Me acerqué, la piedra en mi cuello ahora casi ardía. Sabía que Stella no podía estar muy lejos. A unos metros de la estatua, vi el orfanato. Era un edificio antiguo, pero bien mantenido, con un gran cartel que decía "Hogar de Niños San Francisco". De repente recordé las palabras de Jhony sobre el hijo de Cruz. ¿Era posible, que este monstruo dejo su propio hijo a un orfanato?

Me acerqué a la puerta principal, mi mente estaba llena de preguntas y preocupaciones. Toqué el timbre y esperé. Una mujer mayor, con un semblante amable, abrió la puerta.
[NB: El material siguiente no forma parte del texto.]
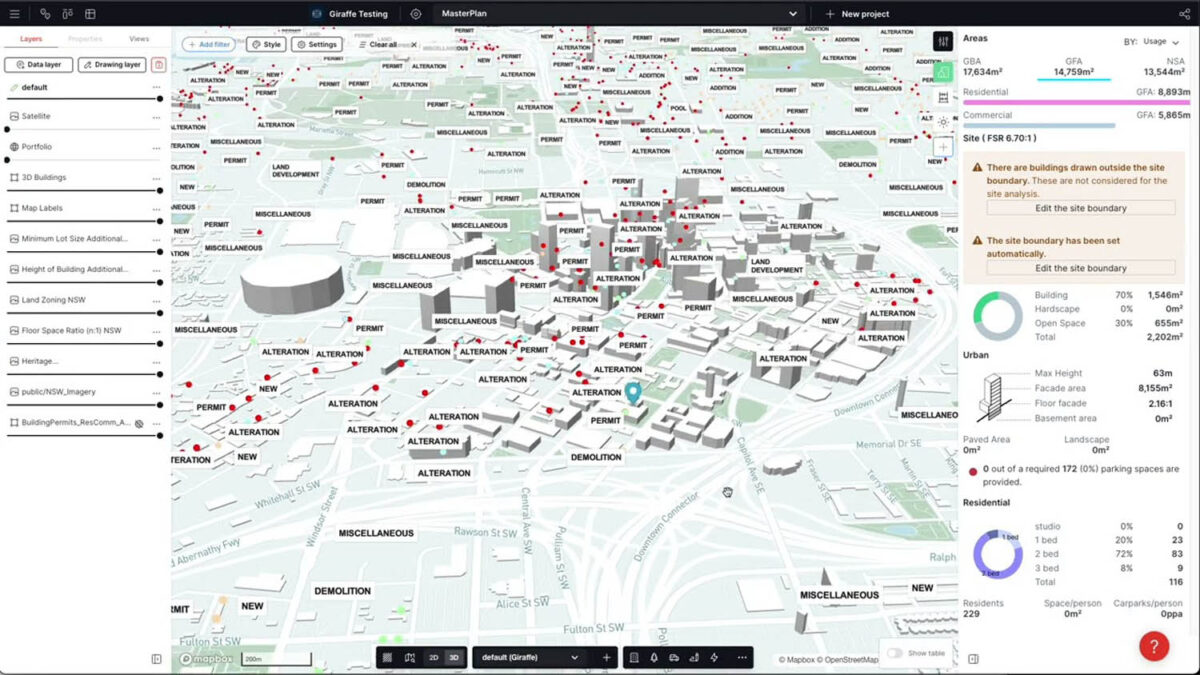This screenshot has width=1200, height=675.
Task: Select the lightning bolt icon in bottom toolbar
Action: click(712, 658)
—¿Puedo ayudarle en algo? —preguntó ella, mirándome con curiosidad.

—Estoy buscando a alguien —dije, tratando de sonar lo más calmado posible—. Una mujer llamada Stella. Creo que puede estar aquí.

La mujer frunció el ceño ligeramente.

—No tenemos ninguna trabajadora llamándose Stella. Pero, si lo desea, puede hablar con la directora. Tal vez ella pueda darle más información.

Asentí y seguí a la mujer por un pasillo hasta una oficina al fondo. Tocó la puerta y una voz desde dentro nos invitó a entrar.

La directora, una mujer de avanzada edad con gafas y un aire de autoridad, me miró con interés.